A Week of Wildlife Activities at Yew View!

Last week, after a 3 week absence at Yew View, I spent the whole week there! This time, I was able to combine house-sitting (and looking after all the animals) with some other wildlife projects, some of which are difficult to achieve when I only do one day a week.

I had a selection of friends lined up to join me in the week, to help out on some projects and we kicked off on Bank Holiday Monday. We were blessed with lovely warm and calm weather and, a I had planned a moth trap and some small mammal surveying, I couldn’t believe my luck. Friends Rob and Dave joined me on site and we prepared for the night’s tasks.

To do the small mammal survey, Rob had brought along 40 mammal traps. Each of these was carefully primed with hay for bedding and enough food to last a mammal all night. We would put them out last thing before dark and collect them first thing in the morning, to ensure any trapped mammals would be in the trap for as little time as possible.

We headed out on site and chose a variety of habits in which to place the traps…

We wanted to set some in the reeds around the wildlife pond. This is where we have recorded harvest mice and it would have been amazing to capture some. Rob had a brill little cane and plastic set up that allowed us to raise the traps up safely above the water in the reeds…

We also set up the moth trap out in the open at the bottom of the steps. We are quite late in the season, but thought it would be worth a try!

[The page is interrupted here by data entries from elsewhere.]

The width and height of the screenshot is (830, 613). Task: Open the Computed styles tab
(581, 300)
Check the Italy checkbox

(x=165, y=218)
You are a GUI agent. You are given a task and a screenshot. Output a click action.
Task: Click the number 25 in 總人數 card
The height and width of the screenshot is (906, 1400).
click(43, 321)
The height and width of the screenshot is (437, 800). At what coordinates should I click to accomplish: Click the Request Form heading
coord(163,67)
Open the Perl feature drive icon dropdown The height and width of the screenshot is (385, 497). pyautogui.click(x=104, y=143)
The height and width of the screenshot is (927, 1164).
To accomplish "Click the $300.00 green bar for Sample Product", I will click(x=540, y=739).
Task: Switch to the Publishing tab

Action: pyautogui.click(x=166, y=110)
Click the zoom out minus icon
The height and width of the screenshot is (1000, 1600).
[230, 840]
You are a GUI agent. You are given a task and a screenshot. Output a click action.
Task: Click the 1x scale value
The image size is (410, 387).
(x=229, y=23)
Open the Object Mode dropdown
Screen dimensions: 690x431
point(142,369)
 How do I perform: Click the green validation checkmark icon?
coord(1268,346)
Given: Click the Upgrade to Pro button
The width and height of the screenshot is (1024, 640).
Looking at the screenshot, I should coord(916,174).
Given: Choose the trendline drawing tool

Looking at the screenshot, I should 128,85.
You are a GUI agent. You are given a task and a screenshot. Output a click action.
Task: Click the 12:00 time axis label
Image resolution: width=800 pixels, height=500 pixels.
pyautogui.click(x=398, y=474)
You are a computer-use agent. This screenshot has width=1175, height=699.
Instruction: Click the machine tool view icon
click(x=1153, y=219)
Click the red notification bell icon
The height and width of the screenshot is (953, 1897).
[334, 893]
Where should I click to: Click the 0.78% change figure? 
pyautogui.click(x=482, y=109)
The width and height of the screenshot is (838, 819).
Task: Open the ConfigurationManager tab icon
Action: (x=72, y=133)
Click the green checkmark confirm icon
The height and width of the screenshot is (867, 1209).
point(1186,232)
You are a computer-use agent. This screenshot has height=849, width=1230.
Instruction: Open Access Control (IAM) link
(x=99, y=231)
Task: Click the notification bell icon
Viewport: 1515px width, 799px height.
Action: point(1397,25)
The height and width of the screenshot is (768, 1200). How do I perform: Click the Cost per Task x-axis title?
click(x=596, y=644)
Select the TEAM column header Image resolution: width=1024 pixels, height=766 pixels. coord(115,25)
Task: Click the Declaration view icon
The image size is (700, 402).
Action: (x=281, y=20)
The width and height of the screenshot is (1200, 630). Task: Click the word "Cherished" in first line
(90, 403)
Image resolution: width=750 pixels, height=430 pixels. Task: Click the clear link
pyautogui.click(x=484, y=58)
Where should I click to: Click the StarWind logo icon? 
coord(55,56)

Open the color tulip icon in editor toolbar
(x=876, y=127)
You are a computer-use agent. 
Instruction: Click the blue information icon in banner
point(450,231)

With such a lovely warm evening and the moth trap on, we headed out with the bat detector. We were able to watch some Soprano pipistrelles whirling around the trap, taking advantage of the moths. We picked up Common and Soprano pipistrelles, some Daubentons and we think some Leislers as well.

First thing in the morning, we headed to collect the traps. For each, we logged what species we had by tipping the trap contents into a plastic bag and, sometimes popping them in a tank for a little while so we could take a closer look.

As expected, our main captures were wood mice, with a few bank voles as well…. it is a privilege to be able to take a close up look at these species before setting them free again where they were captured.

In some cases, the wood mice had discovered the food and then collected materials to block the entrance, so nothing else could find and eat it. I have recorded this ‘stashing’ behaviour in my mammal boxes as well!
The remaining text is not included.